Видать, она всегда была на диво откровенна. Женя подумал, что уж кому-кому, а Гуте каждый день, наверное, приходится нелегко.
— Послушай, а где у тебя отец?
Он спросил об этом так, от нечего делать, но, взглянув на нее, понял, что вопрос неприятен ей.
— Бросил? — снова спросил он, уже тихо, сочувственно.
— Что мы, тряпки, что ли? Убежал в город… с шлюхой тут…
Отвернулась. Рассердилась. Волосы у нее свисали на лоб, почти закрывая правую бровь. Вот так же свисают они и у Маргариты. Хотя нет. У этой тонкими слипшимися клоками — так получилось, а у той нарочито небрежным, холеным локоном.
Долго сердиться Гутя не умела и, повернувшись, сказала:
— Как-то чудно в жизни бывает. Вот моя мать, к примеру, такая хорошая женщина и, говорят, красивая когда-то была, а почти весь век прожила одна. А другая бабешка злая, ленивая, неряха, и рожа — как у обезьяны, а смотришь, куда с добром мужика отхватит. И если разойдется, сразу второй, третий присватываются.
Вошли трое парней. В середине — хмурый здоровяк с длинными руками и длинным носом, похожим, как показалось Жене, на клюв дятла. Раскачивается, ухмыляется. Крикнул:
— Привет, красотки! — Постоял, комедиантски приложив ладонь к уху: — Я не слышу ответа на вежливое приветствие.
— Оглох, наверное, — сказала Гутя.
Все засмеялись, даже баянист, обтиравший усталое потное лицо платком.
— Я до тебя доберусь, Гутька! — погрозил кулаком здоровяк. — Тошно те будет вместе с твоим хахалем.

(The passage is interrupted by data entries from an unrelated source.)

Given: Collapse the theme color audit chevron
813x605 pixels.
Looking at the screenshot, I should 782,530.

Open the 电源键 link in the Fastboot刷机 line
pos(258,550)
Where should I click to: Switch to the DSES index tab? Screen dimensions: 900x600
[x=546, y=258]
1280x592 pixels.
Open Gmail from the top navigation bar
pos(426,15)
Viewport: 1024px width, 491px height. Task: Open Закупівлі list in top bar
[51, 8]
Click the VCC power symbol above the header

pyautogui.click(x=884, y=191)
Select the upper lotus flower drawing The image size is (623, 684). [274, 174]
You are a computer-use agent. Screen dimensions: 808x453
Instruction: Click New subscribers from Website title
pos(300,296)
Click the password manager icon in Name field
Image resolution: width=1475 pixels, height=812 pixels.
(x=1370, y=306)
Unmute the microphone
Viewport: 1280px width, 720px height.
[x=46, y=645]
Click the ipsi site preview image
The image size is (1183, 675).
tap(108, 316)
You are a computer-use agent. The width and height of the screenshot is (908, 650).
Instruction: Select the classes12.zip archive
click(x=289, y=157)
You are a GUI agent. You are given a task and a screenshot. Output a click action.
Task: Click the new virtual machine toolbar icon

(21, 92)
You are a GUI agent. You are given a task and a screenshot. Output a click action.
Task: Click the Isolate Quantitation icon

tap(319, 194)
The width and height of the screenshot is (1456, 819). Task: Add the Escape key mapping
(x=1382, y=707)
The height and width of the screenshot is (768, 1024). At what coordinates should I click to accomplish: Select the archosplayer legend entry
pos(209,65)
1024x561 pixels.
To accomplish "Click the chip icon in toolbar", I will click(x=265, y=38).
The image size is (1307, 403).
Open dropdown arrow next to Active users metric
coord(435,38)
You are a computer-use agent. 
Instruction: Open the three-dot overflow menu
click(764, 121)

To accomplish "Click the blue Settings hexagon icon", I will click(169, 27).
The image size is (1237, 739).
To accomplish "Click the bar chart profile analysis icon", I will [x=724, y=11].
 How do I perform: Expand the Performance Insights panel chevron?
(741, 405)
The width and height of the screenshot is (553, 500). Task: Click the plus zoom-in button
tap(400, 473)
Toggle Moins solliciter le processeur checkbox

«Это про меня, — подумал Женя. — Какой-то шут гороховый». Он заметил, как парень раза два стрельнул по нему злобным взглядом.
— Ой как страшно! — отпарировала Гутя.
— А сжалася, как лиса в клетке. Уж думаешь, по какой дороге побегут твои ноги.
— Нашелся храбрец на девок да на овец.
— Могу и ухажорам мозги вправить.
«Что он лезет?» — начал сердиться Женя.
— Собирались хвастуны допрыгнуть до луны, — продолжала словесную перестрелку Гутя.
Баянист заиграл краковяк. Танцующих на этот раз было много, они закрыли собою и здоровяка, и его приятелей, усевшихся у противоположной стены.
— Это сын Федотовны Санька, — сказала Гутя. — Шофер на грузовике. Пьянчужка и баламут. Но работает, между прочим, неплохо. Они обое Мясниковы — и Санька и Федотовна — работяги, что скажешь.
Странная эта Гутя: только что раздражалась, готова была съесть Саньку, а сейчас говорит бесстрастно и глаза веселые.